Published on March 16th, 2015 | by Ruben0
Fino Quinta (Osborne)
Fino Quinta is a well respected wine but it can be hard to find
The large Osborne group is concentrating on the production of brandy alongside other products like jamón. Of course they’re still selling sherry wines from their existing soleras, but most of the vineyards have been sold and they’re not actively producing wines any more. Instead the grapes from remaining Osborne vineyards are now vinified by González Byass and these base wines are used to feed the existing soleras.
In fact González Byass has also been producing this Fino Quinta for Osborne, one of the long-time flagship wines from this bodega. Fino Quinta is four and a half years old. The name quinta means fifth – it indicates the fact that it originated from the fifth criadera in the solera system of the Fino La Honda, an older style of Fino from Osborne. When consumers started to prefer a younger and lighter style of Fino, part of this solera was taken away and served as a starting point for the Fino Quinta.

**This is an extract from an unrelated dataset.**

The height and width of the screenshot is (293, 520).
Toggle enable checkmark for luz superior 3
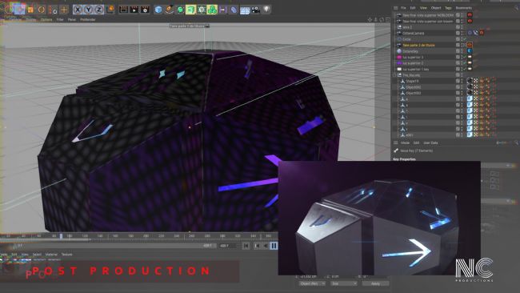(x=465, y=57)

Fino Quinta (15%, Osborne)
Nose: seems fairly delicate at first, in the sense that the classic notes, like yeast and olive brine seem a little muted. Lots of almonds though, as well as chamomile. Faint honeyed notes. Also more waxy notes than in a Fino from Jerez. Even a hint of diesel, which is not uncommon for Fino produced in El Puerto. Overall not very intense but with an interesting character.

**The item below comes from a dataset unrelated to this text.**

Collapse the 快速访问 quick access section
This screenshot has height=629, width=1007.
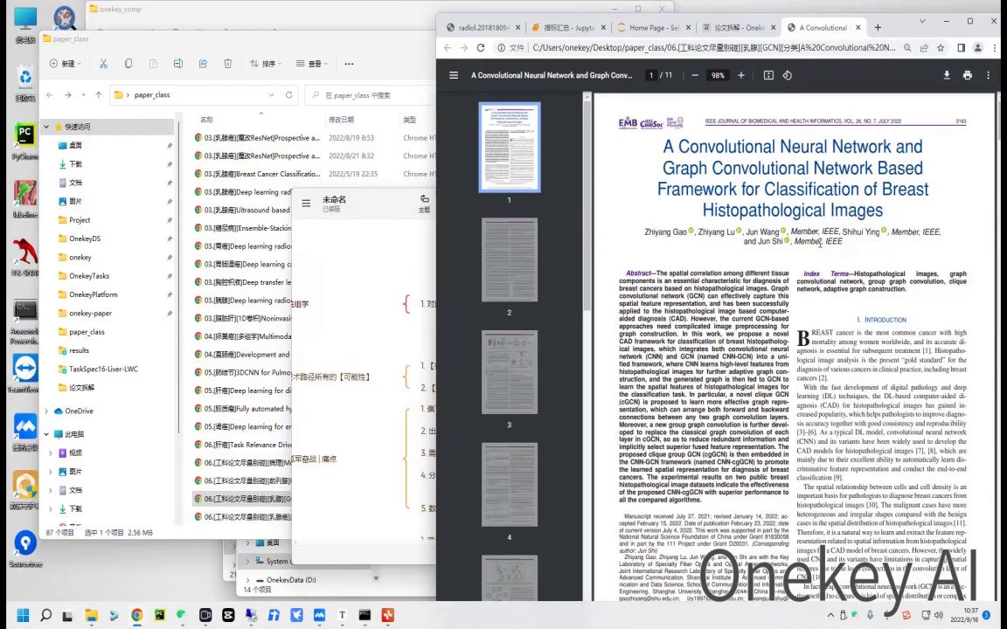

Mouth: starts rounded, with a brief hint of fruitiness, although it is dry of course. Quickly turns towards firm bitter notes of grapefruit and lemon peel, as well as herbal tea and green olive juice. Radicchio. Some almonds to balance it, although it stays on the racy side. I had the impression its character tends to vary a lot with the temperature of the wine. A soft hint of smoke in the aftertaste.
Availability: around € 6 in Spain. Usually around € 12 in other countries – if you can find it.
Summary: Fino Quinta is maybe not the kind of Fino that I would choose to drink on its own, but its racy character works well with food. An interesting 'advanced' Fino and a good example of the El Puerto style, which is a little different from what you get in Jerez.